Which reminds me. Who is allowed to know the true cost of subsidising BA to undermine our lifeline-providing Aurigny? Presumably members of Economic Development. And P&R probably. And the States Trading Supervisory Board. And some law officers. And numerous civil servants. Does the agreement formally name the entitled elite? If not, why exclude those paying for it – you and me?
The States meeting for the next two days provided rich material for those writing seriously adult reviews that are best left to colleagues who do that sort of stuff well. As for me, one of my critics recently pointed out that much of what I write is ‘inane drivel’. Of course it is. It’s what you get when the editor is daft enough to give column space to a pensioner with lunatic tendencies.
At this distance, I recall two relatively inconsequential reminders that came to me. The first is that Deputy Gollop remains one of the very few members capable of making a fluent, articulate speech without notes and whilst looking around him in the hope of engaging with fellow members. Bless him. The second is of Deputy Sloan’s fluency in the spoken Latin word. His ‘Quad erat demonstrandum’ rolled off his tongue as if from a native of Rome.
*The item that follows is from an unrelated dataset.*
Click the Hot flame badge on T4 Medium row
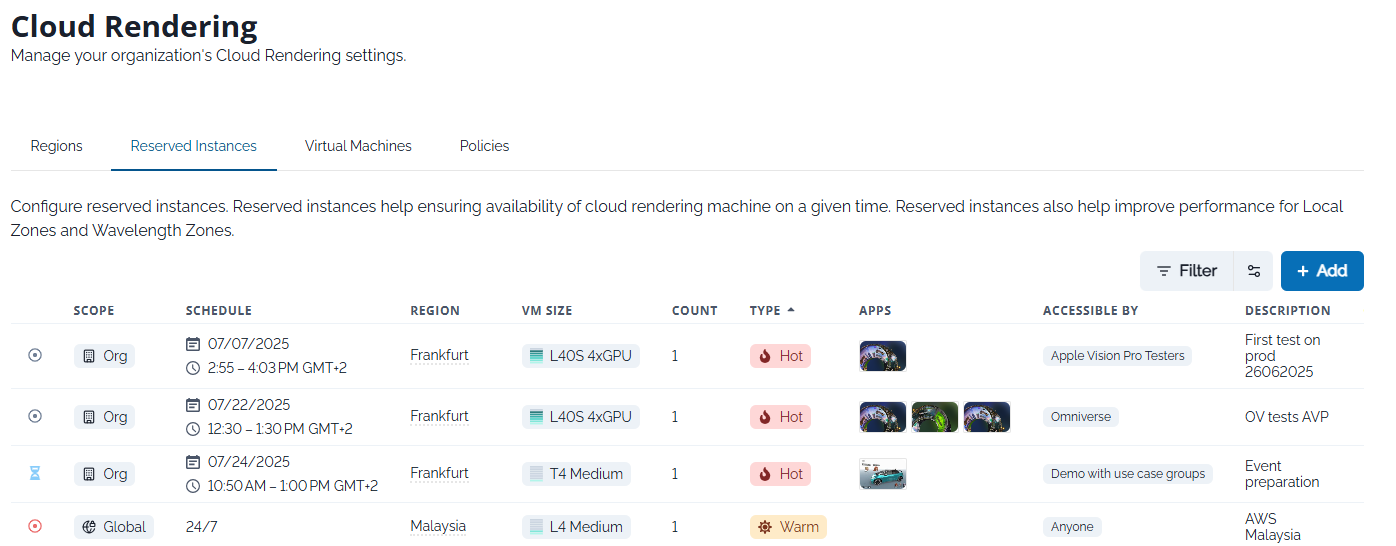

For the rest, I must confess that even I was taken aback to learn that so many historic resolutions of the States remain dormant, even comatose. Several members were variously cross, bemused and accusatory of others about the situation, but not sufficiently cross, bemused or accusatory to stir them into offering a solution via an amendment or requete to P&R’s policy letter.
What was it my grandmother used to say about getting off their bums?